Custom Function Tools

import json

# Define tools
tools = [
    {
        "type": "function",
        "function": {
            "name": "search_database",
            "description": "Search the product database",
            "parameters": {
                "type": "object",
                "properties": {
                    "query": {"type": "string"},
                    "category": {"type": "string", "enum": ["electronics", "clothing", "books"]}
                },
                "required": ["query"]
            }
        }
    }
]

assistant = client.beta.assistants.create(
    name="Product Assistant",
    instructions="Help users find products.",
    model="gpt-4o",
    tools=tools
)

# Handle tool calls in the run loop
run = client.beta.threads.runs.create(
    thread_id=thread.id,
    assistant_id=assistant.id
)

while run.status in ["queued", "in_progress", "requires_action"]:
    if run.status == "requires_action":
        tool_calls = run.required_action.submit_tool_outputs.tool_calls
        outputs = []
        
        for tool_call in tool_calls:
            if tool_call.function.name == "search_database":
                args = json.loads(tool_call.function.arguments)
                # Execute your actual function
                result = search_database(args["query"], args.get("category"))
                outputs.append({
                    "tool_call_id": tool_call.id,
                    "output": json.dumps(result)
                })
        
        run = client.beta.threads.runs.submit_tool_outputs(
            thread_id=thread.id,
            run_id=run.id,
            tool_outputs=outputs
        )
    else:
        time.sleep(0.5)
        run = client.beta.threads.runs.retrieve(
            thread_id=thread.id,
            run_id=run.id
        )

Production Patterns

Reuse Assistants

Create assistants once; reuse by ID:

ASSISTANT_ID = "asst_..."  # Store in environment variable

# Don't create a new assistant every time
assistant = client.beta.assistants.retrieve(ASSISTANT_ID)

Thread Management

Threads persist by default but accrue cost if you’re building context.

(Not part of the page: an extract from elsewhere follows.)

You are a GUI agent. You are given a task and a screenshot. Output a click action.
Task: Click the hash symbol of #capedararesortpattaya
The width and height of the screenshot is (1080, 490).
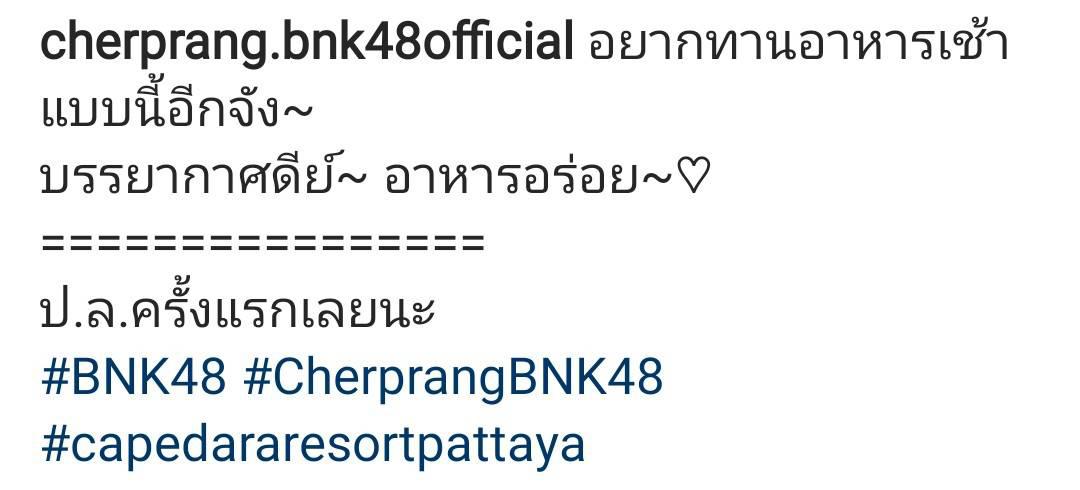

For new conversations, create new threads. For ongoing conversations (like a chat app), reuse the same thread.

Streaming Runs

with client.beta.threads.runs.stream(
    thread_id=thread.id,
    assistant_id=assistant.id
) as stream:
    for text in stream.text_deltas:
        print(text, end="", flush=True)

When to Use Assistants API vs. Direct Messages API

Use Assistants API when:

You need persistent conversation threads
File search over uploaded documents is required
Code Interpreter for data analysis is needed
You want session persistence without managing history yourself

Use Messages API directly when:

You manage conversation history yourself
You want lower latency (Assistants has overhead)
You need maximum control over the request
You’re using Claude (Anthropic doesn’t have an Assistants equivalent)

The Assistants API trades latency and control for convenience features. For simple chat applications, the direct Messages API is often better.